JOBS:
A – In the rum review, reproduce word for word everything from "This is another" down to "started on Plenipotenziario!".
B – Using the rum review, answer these:
(i) At what strength is the rum bottled?
(ii) For how many years were both sets of rums aged?
(iii) How long is the finish said to be?

GIVEN TEXT:

Foursquare Sagacity

What is it? Single Blended Rum (molasses based, both pot and column still at a single distillery) from Foursquare in Barbados. This is anther one of the Exceptional Cask Selection rums that Foursquare release, specifically the 11th bottling in the series. As we expect with Foursquare rums, this one is a blend of rums distilled on both pot stills and column stills with the blending done prior to maturation (as white rum). A proportion of the rum is aged in casks that previous held bourbon (ex-bourbon casks) and a proportion of the rum is aged in casks that previously held Madeira – both set of rums were aged for 12 years, tropically in Barbados, and the resulting rums were then blend together at a super secret ratio to produce the final rum for the bottling. The bottle says it was released in August 2019 but we got it in the UK in November of that year with around 9000 bottles making their way to Europe.

This is another one of the randomly named bottles that seem to make up the ECS series, not that the name has any relevance to the rum in the bottle in terms of my views on it, I just find the whole thing a bit daft now. Sagacity. If like me, you though this was a City called Saga then you were wrong and if you look at any of the other rum blogs it’s been pointed out many times, that this means “the quality of being sagacious” – that doesn’t really help, so I had to google “sagacious” too; apparently it means possessing sound judgement, I guess you could call “wisdom”. It’s getting to the point where it takes more blog space explaining what these names mean than the blurb about the actual makeup of the rum – don’t even get me started on Plenipotenziario!

Not coloured, not chill filtered and bottled at 48% abv.

Sugar? Nope.

Nose: Lots of lovely warm oak at first with soft vanilla, toasted coconut and furniture polish. Quite fruity but rich fruits, not your tropical variety, so we’re talking prunes, figs, blackberries, blackcurrants and black cherries. Then there’s a beautiful chocolate note that comes out, like a low cacao dark chocolate  such as Bournville which is quite rich but also creamy – this, mixed with all those dark fruits, gives an almost Black Forest gateau type smell. At the end there are some roasted walnuts and pecans coming from the Madeira too.

Palate: Full mouth feel, oily. Quite sweet at first with black cherry jam on toast, that chocolate from the nose and vanilla cream – yeah, we’re back to Black Forest gateau again, yum time! There’s a little heat here and a slight gingery biscuit note but it’s welcome after the initial sweet start. Once again, lovely warm oaky notes and dried coconut, some leather and a little earthy mushroom. Some spicy heat comes back towards the end with black pepper or more intense ginger as it finishes.

Finish: Medium. Still a bit spicy on the finish and a little tannic. Much drier here than on the palate and the chocolate is much darker too. Breakfast tea, a little damp wood or leafy note and raw walnuts. At one point a flash of orange pops up with some cinnamon but it doesn’t hang around to too long. Still the dark fruits, but not sweet, it’s hard to explain. If you could imagine the taste of something like black cherry and it’s flavour but without any of the sweetness with it. Not the longest finish in the world and it doesn’t add a massive amount extra to the whole, but it’s very moreish.

DATA SHOWN:
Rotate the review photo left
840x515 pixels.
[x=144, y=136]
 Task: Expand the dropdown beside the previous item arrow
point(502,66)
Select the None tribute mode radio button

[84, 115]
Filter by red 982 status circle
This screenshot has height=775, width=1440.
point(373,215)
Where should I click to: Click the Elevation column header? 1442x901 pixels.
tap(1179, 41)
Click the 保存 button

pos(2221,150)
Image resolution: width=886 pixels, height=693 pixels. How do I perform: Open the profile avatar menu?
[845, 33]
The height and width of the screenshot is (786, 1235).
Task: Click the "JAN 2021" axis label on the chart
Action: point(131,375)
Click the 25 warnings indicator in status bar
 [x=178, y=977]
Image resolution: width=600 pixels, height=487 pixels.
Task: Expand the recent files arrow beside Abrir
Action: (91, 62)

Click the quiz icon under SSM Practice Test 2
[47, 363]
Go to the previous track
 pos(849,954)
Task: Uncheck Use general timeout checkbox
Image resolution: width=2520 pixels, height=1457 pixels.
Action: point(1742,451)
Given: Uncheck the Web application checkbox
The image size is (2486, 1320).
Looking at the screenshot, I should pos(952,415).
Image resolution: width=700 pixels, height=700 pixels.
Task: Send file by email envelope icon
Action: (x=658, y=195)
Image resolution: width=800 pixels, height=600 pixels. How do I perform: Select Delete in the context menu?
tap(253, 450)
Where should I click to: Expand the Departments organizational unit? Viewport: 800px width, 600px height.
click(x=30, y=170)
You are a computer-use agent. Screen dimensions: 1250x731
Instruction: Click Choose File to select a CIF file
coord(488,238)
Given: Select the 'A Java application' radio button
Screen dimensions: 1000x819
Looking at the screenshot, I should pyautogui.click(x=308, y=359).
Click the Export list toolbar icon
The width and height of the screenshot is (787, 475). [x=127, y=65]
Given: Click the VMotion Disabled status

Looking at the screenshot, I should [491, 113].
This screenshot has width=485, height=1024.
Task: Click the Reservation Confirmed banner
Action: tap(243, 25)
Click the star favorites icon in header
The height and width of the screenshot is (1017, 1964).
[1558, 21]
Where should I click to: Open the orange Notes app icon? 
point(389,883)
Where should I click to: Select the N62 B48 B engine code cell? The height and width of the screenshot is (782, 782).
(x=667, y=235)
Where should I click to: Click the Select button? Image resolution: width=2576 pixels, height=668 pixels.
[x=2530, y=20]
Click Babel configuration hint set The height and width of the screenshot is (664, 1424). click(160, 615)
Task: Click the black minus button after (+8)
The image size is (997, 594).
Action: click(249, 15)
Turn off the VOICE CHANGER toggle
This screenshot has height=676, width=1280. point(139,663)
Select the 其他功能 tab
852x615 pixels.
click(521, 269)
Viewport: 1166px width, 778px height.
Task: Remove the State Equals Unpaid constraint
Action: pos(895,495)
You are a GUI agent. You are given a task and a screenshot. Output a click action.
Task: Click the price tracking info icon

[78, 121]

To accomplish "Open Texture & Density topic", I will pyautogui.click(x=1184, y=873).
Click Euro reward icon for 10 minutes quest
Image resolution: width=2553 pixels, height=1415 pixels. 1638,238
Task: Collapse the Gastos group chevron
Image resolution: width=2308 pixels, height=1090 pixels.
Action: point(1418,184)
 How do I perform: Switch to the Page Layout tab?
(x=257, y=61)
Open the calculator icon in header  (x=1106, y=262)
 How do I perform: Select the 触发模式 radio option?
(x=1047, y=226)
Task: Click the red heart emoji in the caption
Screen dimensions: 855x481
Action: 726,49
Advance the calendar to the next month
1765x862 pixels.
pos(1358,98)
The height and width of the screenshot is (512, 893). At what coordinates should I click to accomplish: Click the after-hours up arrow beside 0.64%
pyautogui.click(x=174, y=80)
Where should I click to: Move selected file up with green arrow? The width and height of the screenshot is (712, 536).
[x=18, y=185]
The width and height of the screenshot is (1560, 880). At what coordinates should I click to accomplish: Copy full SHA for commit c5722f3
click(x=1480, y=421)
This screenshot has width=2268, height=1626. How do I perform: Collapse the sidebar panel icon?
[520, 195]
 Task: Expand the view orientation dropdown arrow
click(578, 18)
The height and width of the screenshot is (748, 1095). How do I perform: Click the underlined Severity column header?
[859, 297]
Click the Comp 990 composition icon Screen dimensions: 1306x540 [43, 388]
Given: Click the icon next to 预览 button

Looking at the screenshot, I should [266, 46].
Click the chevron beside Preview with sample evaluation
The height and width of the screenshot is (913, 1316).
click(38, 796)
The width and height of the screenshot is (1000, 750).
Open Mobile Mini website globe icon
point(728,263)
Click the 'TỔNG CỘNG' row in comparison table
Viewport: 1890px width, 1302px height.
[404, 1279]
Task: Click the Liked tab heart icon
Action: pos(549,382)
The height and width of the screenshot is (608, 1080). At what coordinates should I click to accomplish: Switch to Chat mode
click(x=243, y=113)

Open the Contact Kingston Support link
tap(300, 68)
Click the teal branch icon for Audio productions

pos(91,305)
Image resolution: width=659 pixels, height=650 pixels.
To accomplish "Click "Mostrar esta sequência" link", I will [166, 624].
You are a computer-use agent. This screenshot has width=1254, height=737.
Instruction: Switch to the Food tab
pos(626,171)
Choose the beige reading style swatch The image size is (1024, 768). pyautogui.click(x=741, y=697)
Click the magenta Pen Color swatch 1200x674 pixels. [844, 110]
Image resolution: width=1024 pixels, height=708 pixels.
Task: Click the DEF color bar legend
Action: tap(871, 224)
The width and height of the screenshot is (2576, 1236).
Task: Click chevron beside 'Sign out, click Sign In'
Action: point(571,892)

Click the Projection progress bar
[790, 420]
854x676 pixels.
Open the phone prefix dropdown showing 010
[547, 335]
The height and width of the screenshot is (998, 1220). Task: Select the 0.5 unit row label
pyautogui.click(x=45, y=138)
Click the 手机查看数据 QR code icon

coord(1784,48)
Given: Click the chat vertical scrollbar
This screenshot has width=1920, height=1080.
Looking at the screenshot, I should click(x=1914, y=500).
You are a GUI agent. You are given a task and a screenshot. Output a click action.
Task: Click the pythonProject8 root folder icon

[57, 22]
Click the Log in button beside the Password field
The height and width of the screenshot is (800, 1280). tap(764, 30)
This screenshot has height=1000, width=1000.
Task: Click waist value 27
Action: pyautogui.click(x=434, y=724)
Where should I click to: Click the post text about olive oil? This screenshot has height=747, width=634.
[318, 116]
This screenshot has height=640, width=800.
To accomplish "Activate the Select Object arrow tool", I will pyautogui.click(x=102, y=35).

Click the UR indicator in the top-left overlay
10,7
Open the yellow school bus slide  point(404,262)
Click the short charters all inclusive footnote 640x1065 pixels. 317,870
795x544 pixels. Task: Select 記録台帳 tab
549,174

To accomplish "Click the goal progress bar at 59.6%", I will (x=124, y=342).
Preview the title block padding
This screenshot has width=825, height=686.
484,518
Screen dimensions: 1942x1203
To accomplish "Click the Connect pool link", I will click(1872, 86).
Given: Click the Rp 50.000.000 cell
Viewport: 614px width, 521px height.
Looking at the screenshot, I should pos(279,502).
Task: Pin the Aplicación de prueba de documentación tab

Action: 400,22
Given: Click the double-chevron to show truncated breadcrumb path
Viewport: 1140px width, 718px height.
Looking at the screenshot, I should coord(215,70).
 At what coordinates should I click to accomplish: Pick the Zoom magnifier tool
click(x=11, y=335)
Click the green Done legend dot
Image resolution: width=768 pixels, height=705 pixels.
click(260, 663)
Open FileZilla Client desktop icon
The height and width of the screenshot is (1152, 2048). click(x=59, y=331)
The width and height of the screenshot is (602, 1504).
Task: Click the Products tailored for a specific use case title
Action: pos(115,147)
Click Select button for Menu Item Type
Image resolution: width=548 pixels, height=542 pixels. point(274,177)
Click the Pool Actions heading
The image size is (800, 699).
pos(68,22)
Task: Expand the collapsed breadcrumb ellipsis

ANSWERS IN ORDER:
A –
This is another one of the randomly named bottles that seem to make up the ECS series, not that the name has any relevance to the rum in the bottle in terms of my views on it, I just find the whole thing a bit daft now. Sagacity. If like me, you though this was a City called Saga then you were wrong and if you look at any of the other rum blogs it’s been pointed out many times, that this means “the quality of being sagacious” – that doesn’t really help, so I had to google “sagacious” too; apparently it means possessing sound judgement, I guess you could call “wisdom”. It’s getting to the point where it takes more blog space explaining what these names mean than the blurb about the actual makeup of the rum – don’t even get me started on Plenipotenziario!

B –
(i) 48% abv
(ii) 12 years
(iii) Medium